Rough estimates provided by religious leaders here parallel the study’s figures.

The Rev. Glenn Kohrman of St. Vincent de Paul Catholic Church in Elkhart estimates that 4,200 to 5,600 Hispanics attend the church, 70 percent of the total membership there.

Que estimates that the Hispanic evangelical churches in Elkhart typically have around 100 members each, give or take. Multiplying that by 12, the number of such churches in the city, yields an estimated 1,200 Hispanic evangelicals in Elkhart.

‘A PERSONAL QUESTION’

Que, his office wall adorned with two acoustic guitars, an electric guitar and a bass, cites several factors in the growth of evangelical churches geared to Latinos.

Sure, the increasing number of Hispanics in Elkhart County figures big. But other things are at play.

The Catholic church, as he sees it, doesn’t offer enough Bible instruction, and his church members are hungry for that. “What does the Bible say about the family? What does the Bible say about finances? What does the Bible say about education of kids?” he said, noting the sorts of questions his church tries to address.

With increased means of communication to get the word out, Hispanics see there are religious alternatives and try evangelical churches.
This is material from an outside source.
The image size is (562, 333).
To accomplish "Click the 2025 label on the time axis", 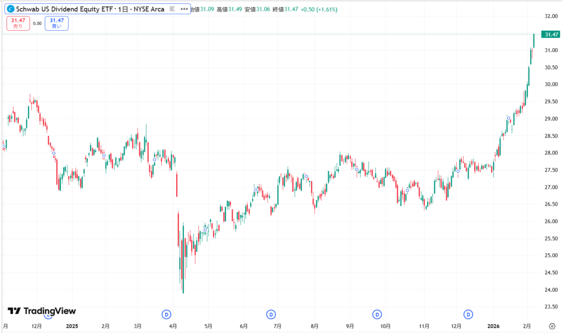I will pos(72,326).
At the same time, Mario Perez, an evangelical pastor originally from Guatemala, notes that evangelical Christianity is stronger in the United States than in Latin America, where Catholicism still dominates. Thus it’s easier to be exposed to the religion on coming to the country.

“When we come to this country, we forget about our customs and religious traditions,” said Perez, who heads up Tabernacle of Restoration Church, a Hispanic evangelical church east of downtown Elkhart.
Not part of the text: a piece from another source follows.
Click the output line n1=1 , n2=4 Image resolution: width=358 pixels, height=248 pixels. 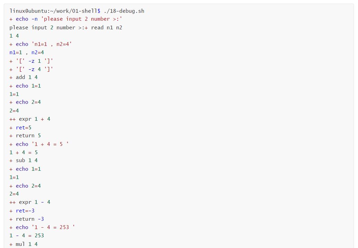(27, 52)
Being new arrivals here in a new country, with different cultural norms and a less central Catholic church, “there is no tradition,” continues Que. “Now it’s a personal question. Now they decide what to do.”

San Moreno, the founder of the Hispanic ministry led by Que, cites what he says is the livelier services at evangelical churches. “They’re worshipping, they’re singing, they have the ability to speak if they need to,” he said.

‘DRAWN TOGETHER’

Kohrman of St. Vincent de Paul Catholic Church knows some Hispanics who had identified as Catholic now go to evangelical churches. He doesn’t see it as a threat, though.

“I don’t feel threatened by that so long as they’re being drawn closer to Christ,” he said.

He suspects some may switch owing to the “flexibility” of evangelical churches on such questions as divorce and remarriage. Maybe those who leave, he added, never really understood the Catholic faith or actively practiced.

Either way, if the change keeps those who move to evangelical churches from engaging in destructive behavior, so much the better. The bigger issue for him is finding common ground within Christianity.

“My hope is that all Christians can find unity again, that we can be drawn together instead of being divided,” he said.